Problem. Each record has to be repeated exactly as given.

Data entries:
· · · ·

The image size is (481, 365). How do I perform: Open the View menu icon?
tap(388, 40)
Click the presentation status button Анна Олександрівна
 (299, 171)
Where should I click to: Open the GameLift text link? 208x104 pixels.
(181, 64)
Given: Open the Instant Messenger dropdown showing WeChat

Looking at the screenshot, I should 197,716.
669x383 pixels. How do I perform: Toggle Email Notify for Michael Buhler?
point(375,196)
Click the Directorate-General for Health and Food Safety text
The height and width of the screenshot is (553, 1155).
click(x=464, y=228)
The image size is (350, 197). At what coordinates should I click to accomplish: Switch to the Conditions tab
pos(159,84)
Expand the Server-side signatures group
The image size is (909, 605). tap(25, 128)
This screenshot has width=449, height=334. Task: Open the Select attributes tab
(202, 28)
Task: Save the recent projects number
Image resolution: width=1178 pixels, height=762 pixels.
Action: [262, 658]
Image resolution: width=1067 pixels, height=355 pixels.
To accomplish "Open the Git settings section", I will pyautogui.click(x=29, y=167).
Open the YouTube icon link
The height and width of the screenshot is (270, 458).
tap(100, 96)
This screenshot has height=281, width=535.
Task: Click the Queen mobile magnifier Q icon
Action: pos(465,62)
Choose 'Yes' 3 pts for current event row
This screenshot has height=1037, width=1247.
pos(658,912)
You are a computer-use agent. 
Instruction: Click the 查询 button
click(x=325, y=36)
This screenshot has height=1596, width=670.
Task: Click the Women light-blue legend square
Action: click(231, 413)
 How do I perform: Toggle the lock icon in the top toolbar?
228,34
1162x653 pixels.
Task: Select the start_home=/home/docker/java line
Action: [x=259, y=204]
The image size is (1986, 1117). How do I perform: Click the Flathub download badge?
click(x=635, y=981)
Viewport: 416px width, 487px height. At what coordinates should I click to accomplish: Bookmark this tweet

· · · ·

Written answer.
The image size is (481, 365). How do I perform: Open the View menu icon?
tap(388, 40)
Click the presentation status button Анна Олександрівна
 (299, 171)
Where should I click to: Open the GameLift text link? 208x104 pixels.
(181, 64)
Given: Open the Instant Messenger dropdown showing WeChat

Looking at the screenshot, I should 197,716.
669x383 pixels. How do I perform: Toggle Email Notify for Michael Buhler?
point(375,196)
Click the Directorate-General for Health and Food Safety text
The height and width of the screenshot is (553, 1155).
click(x=464, y=228)
The image size is (350, 197). At what coordinates should I click to accomplish: Switch to the Conditions tab
pos(159,84)
Expand the Server-side signatures group
The image size is (909, 605). tap(25, 128)
This screenshot has width=449, height=334. Task: Open the Select attributes tab
(202, 28)
Task: Save the recent projects number
Image resolution: width=1178 pixels, height=762 pixels.
Action: [262, 658]
Image resolution: width=1067 pixels, height=355 pixels.
To accomplish "Open the Git settings section", I will pyautogui.click(x=29, y=167).
Open the YouTube icon link
The height and width of the screenshot is (270, 458).
tap(100, 96)
This screenshot has height=281, width=535.
Task: Click the Queen mobile magnifier Q icon
Action: pos(465,62)
Choose 'Yes' 3 pts for current event row
This screenshot has height=1037, width=1247.
pos(658,912)
You are a computer-use agent. 
Instruction: Click the 查询 button
click(x=325, y=36)
This screenshot has height=1596, width=670.
Task: Click the Women light-blue legend square
Action: click(231, 413)
 How do I perform: Toggle the lock icon in the top toolbar?
228,34
1162x653 pixels.
Task: Select the start_home=/home/docker/java line
Action: [x=259, y=204]
The image size is (1986, 1117). How do I perform: Click the Flathub download badge?
click(x=635, y=981)
Viewport: 416px width, 487px height. At what coordinates should I click to accomplish: Bookmark this tweet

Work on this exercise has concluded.